Below are the records; give again exactly the line with "Click the 复制路径 (Copy path) icon", the line with "Given: Click the", and each line that lies between them, and nothing besides.
######
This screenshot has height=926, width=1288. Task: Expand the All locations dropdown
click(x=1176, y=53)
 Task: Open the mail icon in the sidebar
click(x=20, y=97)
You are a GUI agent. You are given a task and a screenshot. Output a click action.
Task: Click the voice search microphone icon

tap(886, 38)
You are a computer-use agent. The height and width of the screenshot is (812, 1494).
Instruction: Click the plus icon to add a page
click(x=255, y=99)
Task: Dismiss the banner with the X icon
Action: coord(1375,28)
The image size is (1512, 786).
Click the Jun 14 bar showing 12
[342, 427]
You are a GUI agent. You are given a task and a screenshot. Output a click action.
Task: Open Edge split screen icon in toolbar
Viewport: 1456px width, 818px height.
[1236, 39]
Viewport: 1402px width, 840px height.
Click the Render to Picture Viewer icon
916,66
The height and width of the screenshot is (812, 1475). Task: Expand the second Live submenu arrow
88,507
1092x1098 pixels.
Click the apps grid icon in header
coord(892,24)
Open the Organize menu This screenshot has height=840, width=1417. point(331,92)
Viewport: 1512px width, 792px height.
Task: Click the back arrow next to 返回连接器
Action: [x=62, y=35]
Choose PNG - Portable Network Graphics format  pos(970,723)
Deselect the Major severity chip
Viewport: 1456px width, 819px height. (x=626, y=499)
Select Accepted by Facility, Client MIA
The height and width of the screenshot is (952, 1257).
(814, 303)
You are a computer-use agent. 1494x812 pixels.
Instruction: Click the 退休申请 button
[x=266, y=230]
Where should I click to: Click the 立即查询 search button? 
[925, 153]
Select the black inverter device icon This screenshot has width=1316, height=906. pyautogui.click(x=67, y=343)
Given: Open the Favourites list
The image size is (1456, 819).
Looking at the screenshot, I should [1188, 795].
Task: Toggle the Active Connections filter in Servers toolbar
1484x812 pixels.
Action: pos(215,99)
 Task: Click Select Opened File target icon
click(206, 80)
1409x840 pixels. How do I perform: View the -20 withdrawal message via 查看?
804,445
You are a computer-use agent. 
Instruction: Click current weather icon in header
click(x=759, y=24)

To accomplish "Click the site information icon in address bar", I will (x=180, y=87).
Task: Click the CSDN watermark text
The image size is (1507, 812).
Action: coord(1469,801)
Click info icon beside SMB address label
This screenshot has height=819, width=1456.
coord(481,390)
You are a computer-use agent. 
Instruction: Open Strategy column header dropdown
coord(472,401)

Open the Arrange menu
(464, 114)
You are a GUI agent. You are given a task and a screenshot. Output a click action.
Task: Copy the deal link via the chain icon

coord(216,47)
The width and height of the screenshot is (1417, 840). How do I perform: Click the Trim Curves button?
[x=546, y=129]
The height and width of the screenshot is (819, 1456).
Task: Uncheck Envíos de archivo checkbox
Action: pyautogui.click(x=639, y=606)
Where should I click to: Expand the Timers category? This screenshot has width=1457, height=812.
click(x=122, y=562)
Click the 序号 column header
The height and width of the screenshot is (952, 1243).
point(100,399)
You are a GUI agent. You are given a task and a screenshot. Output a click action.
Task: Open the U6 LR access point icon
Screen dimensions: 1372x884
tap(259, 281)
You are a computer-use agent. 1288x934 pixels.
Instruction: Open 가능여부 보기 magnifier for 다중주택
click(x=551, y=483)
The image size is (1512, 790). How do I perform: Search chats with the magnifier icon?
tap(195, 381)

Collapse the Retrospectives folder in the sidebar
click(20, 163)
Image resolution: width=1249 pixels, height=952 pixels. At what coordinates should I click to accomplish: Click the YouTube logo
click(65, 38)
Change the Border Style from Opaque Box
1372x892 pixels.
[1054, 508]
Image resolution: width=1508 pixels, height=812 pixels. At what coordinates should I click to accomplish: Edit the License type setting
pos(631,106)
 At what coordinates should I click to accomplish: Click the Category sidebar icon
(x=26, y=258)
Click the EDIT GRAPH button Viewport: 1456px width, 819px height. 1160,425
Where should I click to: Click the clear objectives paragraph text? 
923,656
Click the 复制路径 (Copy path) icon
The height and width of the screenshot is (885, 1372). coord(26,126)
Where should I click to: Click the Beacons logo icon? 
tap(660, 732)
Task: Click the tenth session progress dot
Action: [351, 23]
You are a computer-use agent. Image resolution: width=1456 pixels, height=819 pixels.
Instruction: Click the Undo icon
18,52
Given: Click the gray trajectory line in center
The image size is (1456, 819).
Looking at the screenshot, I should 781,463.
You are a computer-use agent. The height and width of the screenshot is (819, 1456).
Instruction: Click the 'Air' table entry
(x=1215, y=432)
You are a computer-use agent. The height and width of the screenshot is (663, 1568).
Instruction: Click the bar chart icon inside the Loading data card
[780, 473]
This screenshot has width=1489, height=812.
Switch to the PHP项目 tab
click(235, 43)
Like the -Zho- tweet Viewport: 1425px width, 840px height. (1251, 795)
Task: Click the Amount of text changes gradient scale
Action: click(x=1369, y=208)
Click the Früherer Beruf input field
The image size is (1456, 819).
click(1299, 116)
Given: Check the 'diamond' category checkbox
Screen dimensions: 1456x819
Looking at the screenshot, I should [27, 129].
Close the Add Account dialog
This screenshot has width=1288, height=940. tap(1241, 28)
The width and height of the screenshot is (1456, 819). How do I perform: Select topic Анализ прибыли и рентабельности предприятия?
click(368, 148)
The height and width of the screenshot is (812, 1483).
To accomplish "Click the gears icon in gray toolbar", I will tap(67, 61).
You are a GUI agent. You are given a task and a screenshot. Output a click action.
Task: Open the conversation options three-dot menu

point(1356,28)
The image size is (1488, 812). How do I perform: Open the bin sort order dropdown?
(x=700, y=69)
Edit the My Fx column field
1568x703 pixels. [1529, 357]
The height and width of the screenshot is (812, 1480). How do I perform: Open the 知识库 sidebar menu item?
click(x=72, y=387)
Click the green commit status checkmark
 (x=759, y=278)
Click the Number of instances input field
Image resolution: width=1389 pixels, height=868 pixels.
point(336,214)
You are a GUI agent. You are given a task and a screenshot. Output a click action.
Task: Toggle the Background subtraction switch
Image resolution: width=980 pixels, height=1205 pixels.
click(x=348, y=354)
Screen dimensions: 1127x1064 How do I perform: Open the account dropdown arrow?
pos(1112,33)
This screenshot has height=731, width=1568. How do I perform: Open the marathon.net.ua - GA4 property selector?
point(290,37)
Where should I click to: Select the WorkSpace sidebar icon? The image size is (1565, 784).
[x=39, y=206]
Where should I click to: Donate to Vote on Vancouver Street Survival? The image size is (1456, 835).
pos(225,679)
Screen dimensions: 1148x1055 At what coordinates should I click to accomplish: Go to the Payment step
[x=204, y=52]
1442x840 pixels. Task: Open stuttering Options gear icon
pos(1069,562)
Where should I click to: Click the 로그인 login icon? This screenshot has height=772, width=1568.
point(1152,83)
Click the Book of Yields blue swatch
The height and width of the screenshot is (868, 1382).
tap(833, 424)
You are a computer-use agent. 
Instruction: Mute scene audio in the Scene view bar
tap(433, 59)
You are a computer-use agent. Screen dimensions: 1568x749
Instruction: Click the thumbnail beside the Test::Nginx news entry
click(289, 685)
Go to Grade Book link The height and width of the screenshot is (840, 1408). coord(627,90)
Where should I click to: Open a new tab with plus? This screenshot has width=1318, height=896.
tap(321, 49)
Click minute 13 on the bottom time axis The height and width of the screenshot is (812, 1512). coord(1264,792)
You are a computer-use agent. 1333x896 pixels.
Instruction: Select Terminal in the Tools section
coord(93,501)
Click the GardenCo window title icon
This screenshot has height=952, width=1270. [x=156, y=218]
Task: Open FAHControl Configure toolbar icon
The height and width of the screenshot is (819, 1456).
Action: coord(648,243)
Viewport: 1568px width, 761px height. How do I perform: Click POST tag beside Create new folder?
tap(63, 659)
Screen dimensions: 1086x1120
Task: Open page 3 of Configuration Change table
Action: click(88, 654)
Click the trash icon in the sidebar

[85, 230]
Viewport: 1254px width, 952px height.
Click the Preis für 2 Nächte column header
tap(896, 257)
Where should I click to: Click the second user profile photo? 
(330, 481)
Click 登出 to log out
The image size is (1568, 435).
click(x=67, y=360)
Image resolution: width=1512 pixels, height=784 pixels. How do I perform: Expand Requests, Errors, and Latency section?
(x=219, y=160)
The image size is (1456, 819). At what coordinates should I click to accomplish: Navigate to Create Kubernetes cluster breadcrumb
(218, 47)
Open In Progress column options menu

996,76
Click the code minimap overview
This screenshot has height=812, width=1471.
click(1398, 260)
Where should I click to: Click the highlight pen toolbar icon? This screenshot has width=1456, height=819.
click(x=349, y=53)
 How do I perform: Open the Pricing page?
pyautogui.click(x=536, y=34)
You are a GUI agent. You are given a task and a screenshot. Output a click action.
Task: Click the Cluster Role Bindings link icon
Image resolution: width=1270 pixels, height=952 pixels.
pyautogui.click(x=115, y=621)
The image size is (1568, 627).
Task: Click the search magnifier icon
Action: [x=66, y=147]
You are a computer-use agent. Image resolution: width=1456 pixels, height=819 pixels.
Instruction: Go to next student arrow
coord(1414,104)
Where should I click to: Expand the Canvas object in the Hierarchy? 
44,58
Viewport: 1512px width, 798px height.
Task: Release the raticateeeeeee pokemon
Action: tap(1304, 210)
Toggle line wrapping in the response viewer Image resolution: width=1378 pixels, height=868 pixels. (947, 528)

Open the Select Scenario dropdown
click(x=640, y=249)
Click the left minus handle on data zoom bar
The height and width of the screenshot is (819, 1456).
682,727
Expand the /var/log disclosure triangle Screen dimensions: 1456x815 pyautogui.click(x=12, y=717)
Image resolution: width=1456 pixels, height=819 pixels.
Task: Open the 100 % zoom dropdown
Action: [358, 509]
######
ANSWER BOX:
Click the 复制路径 (Copy path) icon
The height and width of the screenshot is (885, 1372). coord(26,126)
Where should I click to: Click the Beacons logo icon? 
tap(660, 732)
Task: Click the tenth session progress dot
Action: [351, 23]
You are a computer-use agent. Image resolution: width=1456 pixels, height=819 pixels.
Instruction: Click the Undo icon
18,52
Given: Click the gray trajectory line in center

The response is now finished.